Arterial stiffness is increasingly recognized as a surrogate end point for cardiovascular (CV) disease (Eur Heart J 2006;27:2588-2605). Apart from invasive methods, it can also be measured with noninvasive, reproducible, and relatively inexpensive techniques, and, thus, is suitable for large-scale studies. Arterial stiffness is associated with presence of CV risk factors and atherosclerotic disease (Heart 2006;92:1544-1550). Importantly, a number of studies examined the ability of arterial stiffness to predict the risk of future fatal and nonfatal CV events (myocardial infarction, stroke, revascularization, stroke, aortic syndromes) and total mortality (Hypertension 2010;55:799-805). Arterial elastic properties are increasingly used for risk stratification purposes in several populations, and recently, the European Society of Hypertension/European Society of Cardiology guidelines for the management of arterial hypertension suggested the measurement of aortic pulse wave velocity (PWV), which is considered the gold standard method for assessing aortic stiffness, as a tool for assessment of subclinical target organ damage (J Hypertens 2007;25:1105-1187). Vlachopoulos presented his recent data on systematic review and meta-analysis, pooling the aortic PWV data for 15,877 subjects from 17 available published studies who were followed up for a mean of 7.7 years. Within each patient group, the risk of CV events, CV mortality, and all-cause mortality in subjects with increased aortic PWV, which is considered as the gold standard index of aortic stiffness, is almost twice as high compared with the risk of subjects with lower aortic PWV. Importantly, the predictive value of increased arterial stiffness is larger in patients with higher risk disease states, such as renal disease. Although for each patient group exact values may differ slightly, for an increase in aortic PWV of 1 m/s or of 1 SD, the risk increases by more than 10% or 40%, respectively.
(J Am Coll Cardiol Img, 2008; 1:406-409) Molecular imaging is an emerging research field with the potential to detect CV disease in pre-clinical and early stages. It integrates disciplines of cell biology, clinical medicine, and signal transduction for adequate selection of tissues to be imaged, and synthetic biochemistry and bio-imaging sciences for characterization of the pathology in vivo. In contrast to current diagnostic techniques, molecular imaging uses noninvasive, quantitative, and repetitive strategy of imaging targeted biological processes at both cellular and subcellular levels within a living organism (Atlas of Nuclear Cardiology. 2nd edition. Philadelphia, PA: Current Medicine; 2005. pp. 253-276.). Due to recent advances in nanotechnology and engineering, molecular imaging has undergone important changes during its brief development period as a scientific discipline. By merging medical and computer technology, molecular imaging has made it possible to visually simplify the complexity of diseases. It offers the possibility to better understand pathophysiology, such as modification in metabolic states, cellular- or sub-cellular processes, receptor alterations, and genetic expression.

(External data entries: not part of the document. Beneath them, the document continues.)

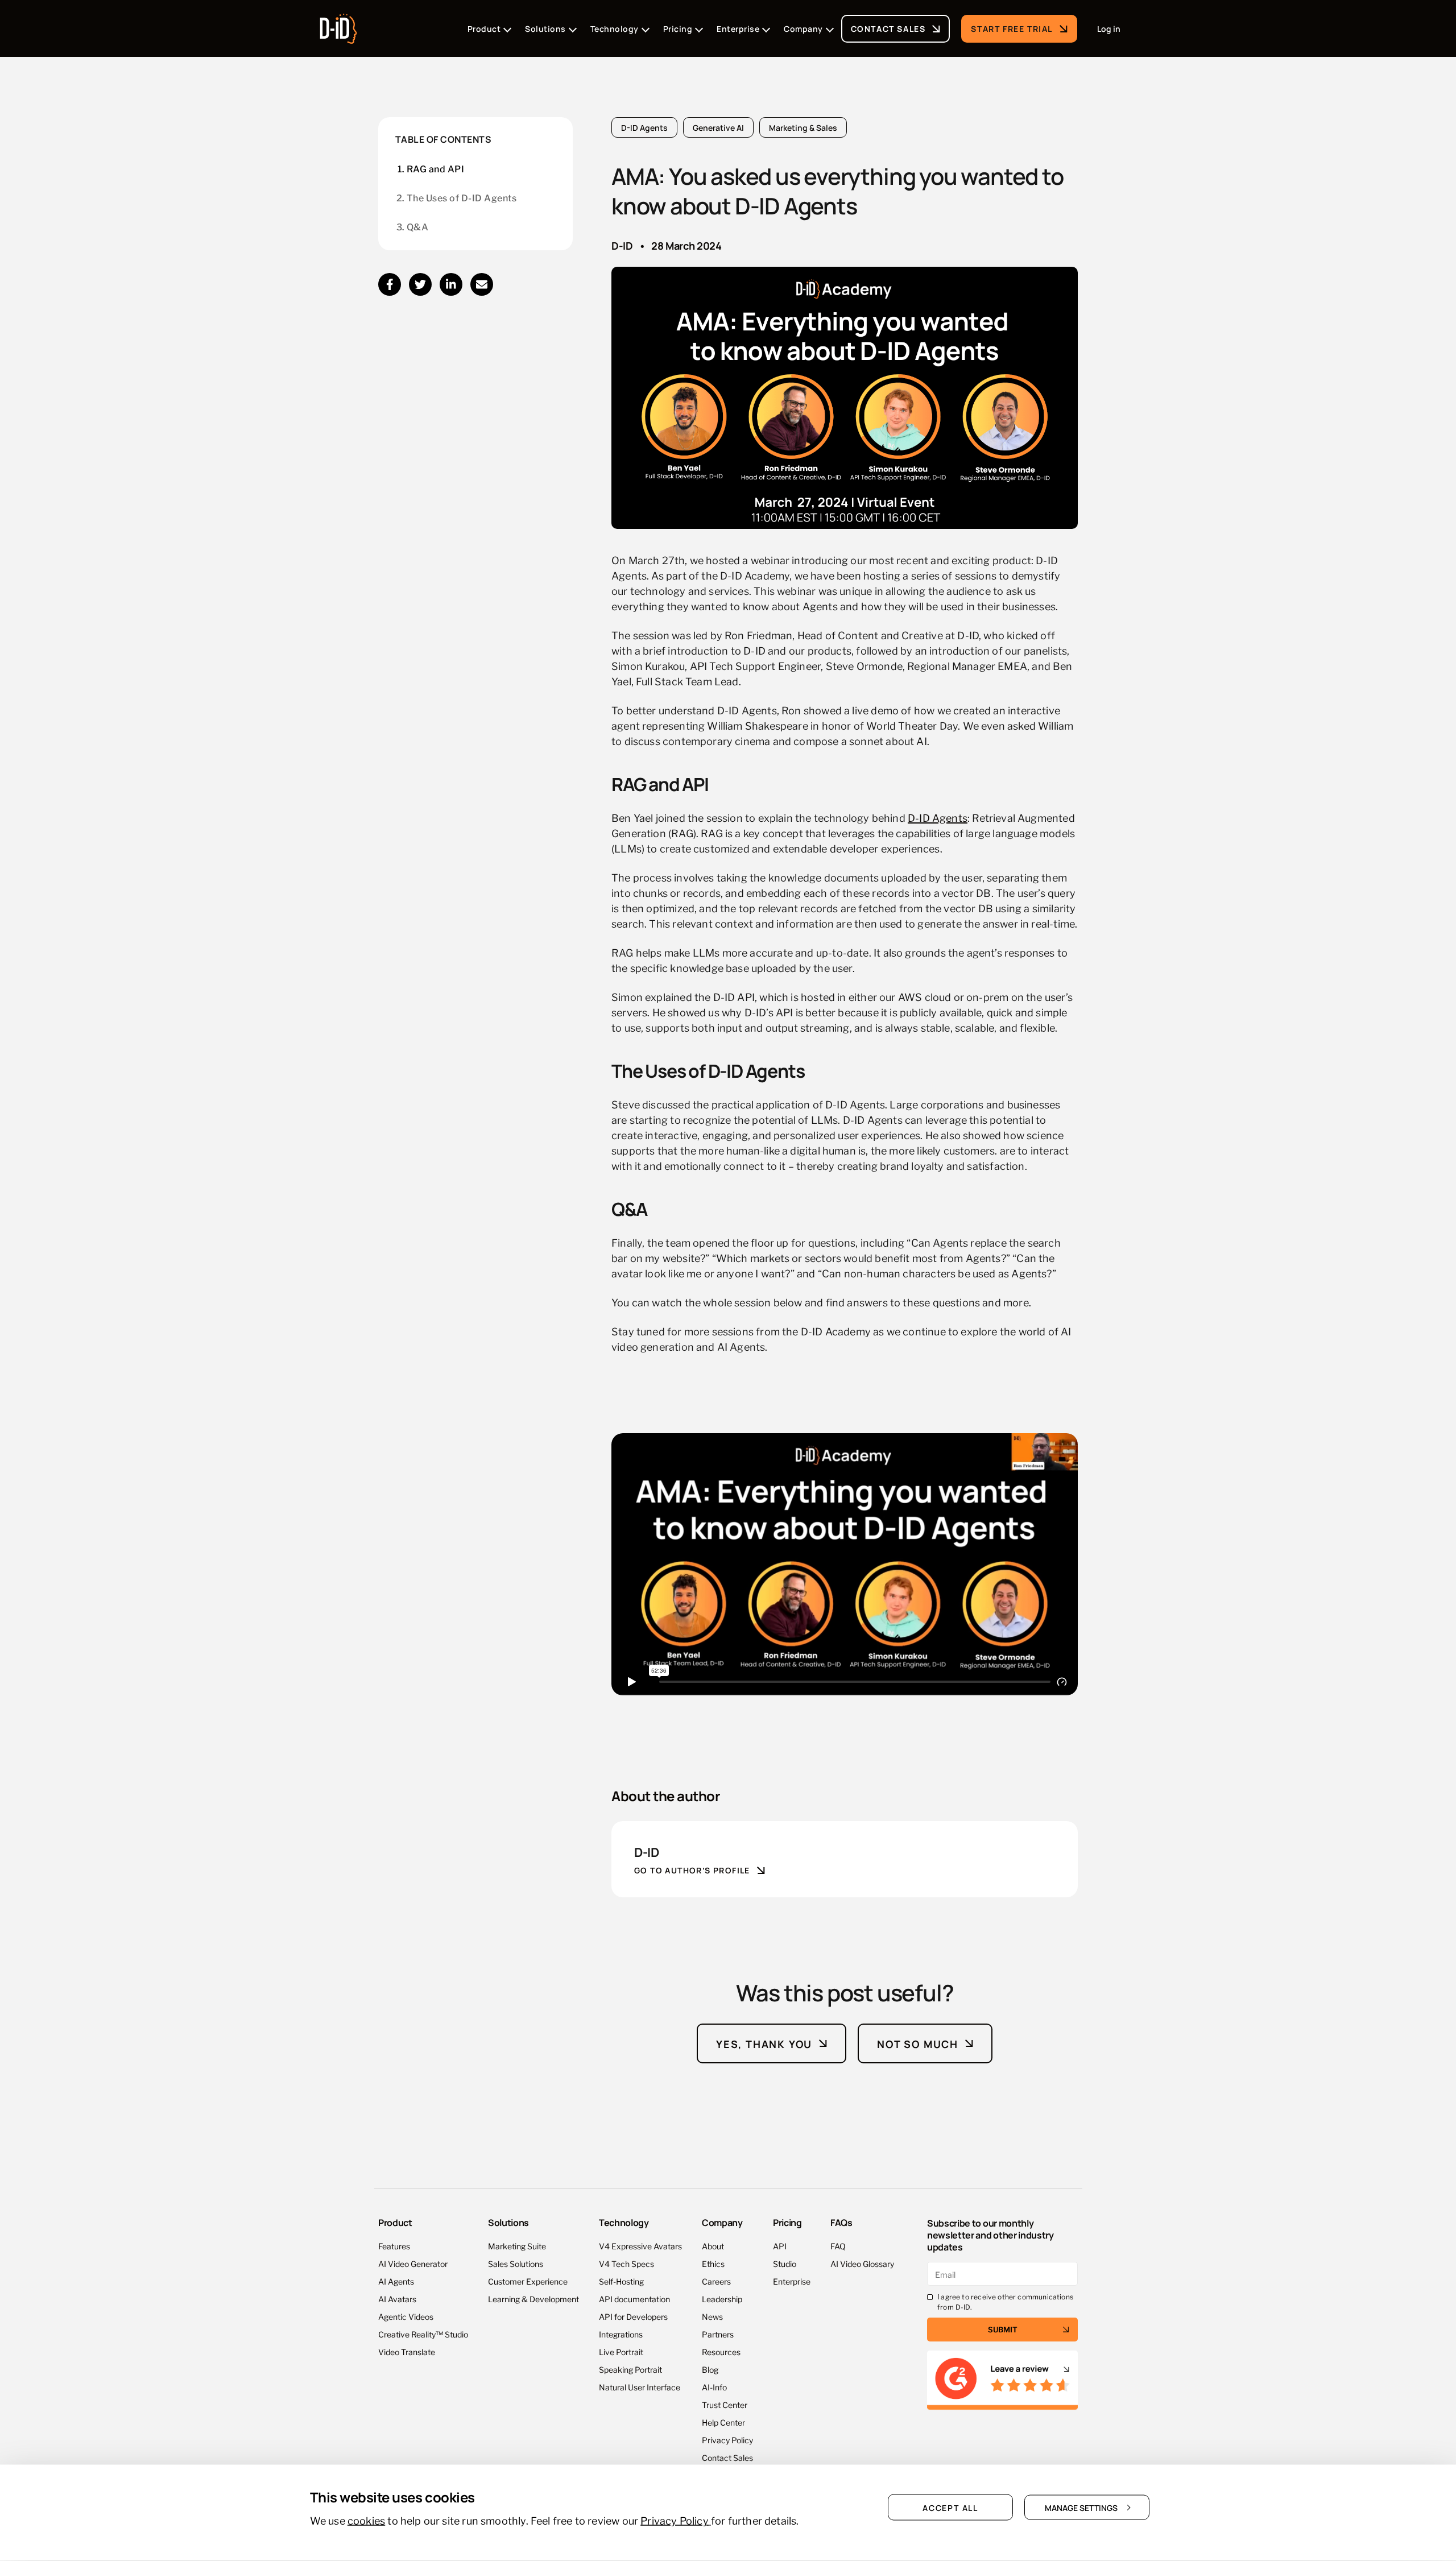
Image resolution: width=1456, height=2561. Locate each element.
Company (722, 2222)
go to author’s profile (692, 1870)
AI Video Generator (413, 2263)
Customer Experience (528, 2280)
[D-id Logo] (338, 25)
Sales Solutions (515, 2263)
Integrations (621, 2333)
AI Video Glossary (862, 2263)
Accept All (950, 2507)
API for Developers (633, 2316)
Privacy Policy (727, 2439)
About (713, 2245)
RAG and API (435, 169)
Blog (710, 2369)
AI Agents (396, 2280)
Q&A (417, 227)
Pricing (787, 2222)
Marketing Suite (517, 2245)
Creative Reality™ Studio (423, 2333)
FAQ (838, 2245)
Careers (716, 2280)
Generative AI (718, 127)
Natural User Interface (639, 2386)
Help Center (723, 2422)
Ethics (713, 2263)
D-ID (622, 245)
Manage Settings (1081, 2507)
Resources (721, 2351)
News (712, 2316)
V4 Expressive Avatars (640, 2245)
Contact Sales (888, 28)
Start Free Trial (1012, 28)
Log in (1108, 28)
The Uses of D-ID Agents (461, 198)
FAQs (841, 2222)
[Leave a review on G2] (1002, 2380)
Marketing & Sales (803, 127)
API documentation (634, 2298)
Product (395, 2222)
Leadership (722, 2298)
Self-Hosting (621, 2280)
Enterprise (791, 2280)
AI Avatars (397, 2298)
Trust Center (724, 2404)
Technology (624, 2222)
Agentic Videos (405, 2316)
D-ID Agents (644, 127)
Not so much (917, 2043)
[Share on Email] (481, 284)
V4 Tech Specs (626, 2263)
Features (394, 2245)
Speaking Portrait (630, 2369)
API (780, 2245)
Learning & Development (533, 2298)
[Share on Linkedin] (451, 284)
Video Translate (406, 2351)
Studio (784, 2263)
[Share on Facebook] (389, 284)
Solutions (508, 2222)
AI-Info (714, 2386)
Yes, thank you (764, 2043)
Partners (718, 2333)
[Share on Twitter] (420, 284)
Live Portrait (621, 2351)
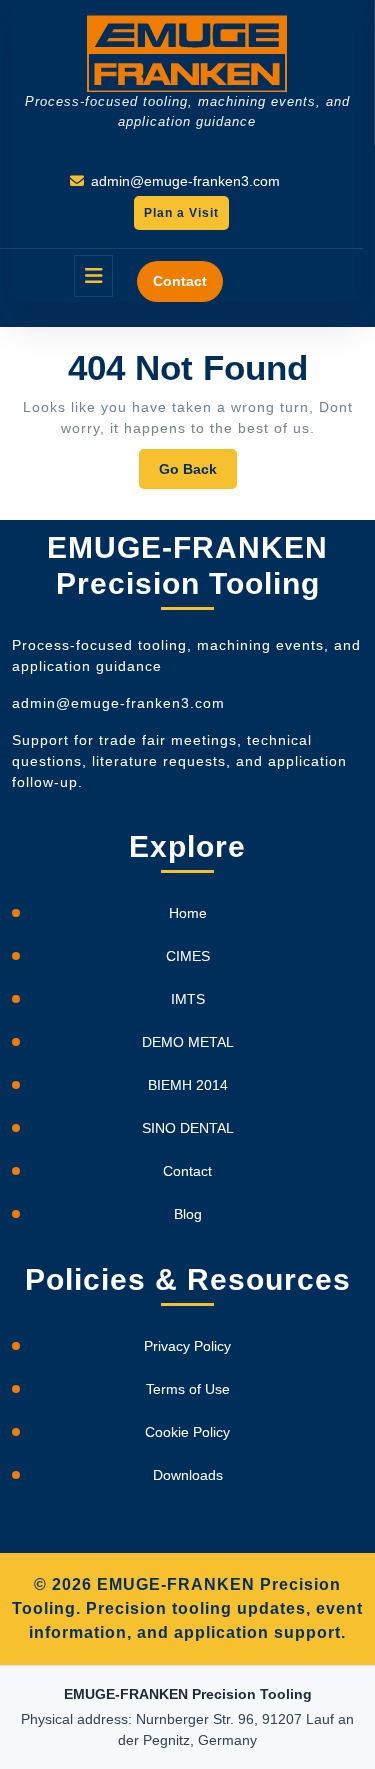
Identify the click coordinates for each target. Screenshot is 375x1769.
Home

To effectively establish the concept of molecular imaging, the feasibility of imaging in small transgenic animal models is essential. This has driven the development of advanced animal micro- imaging tools including micro-scale positron emission tomography, single-photon emission computed tomography, computed tomography, magnetic resonance imaging, high-frequency ultrasound. Fusion technology combining computed tomography, magnetic resonance imaging, or ultrasound imaging should provide both morphological and functional information, allowing a better localization of the process.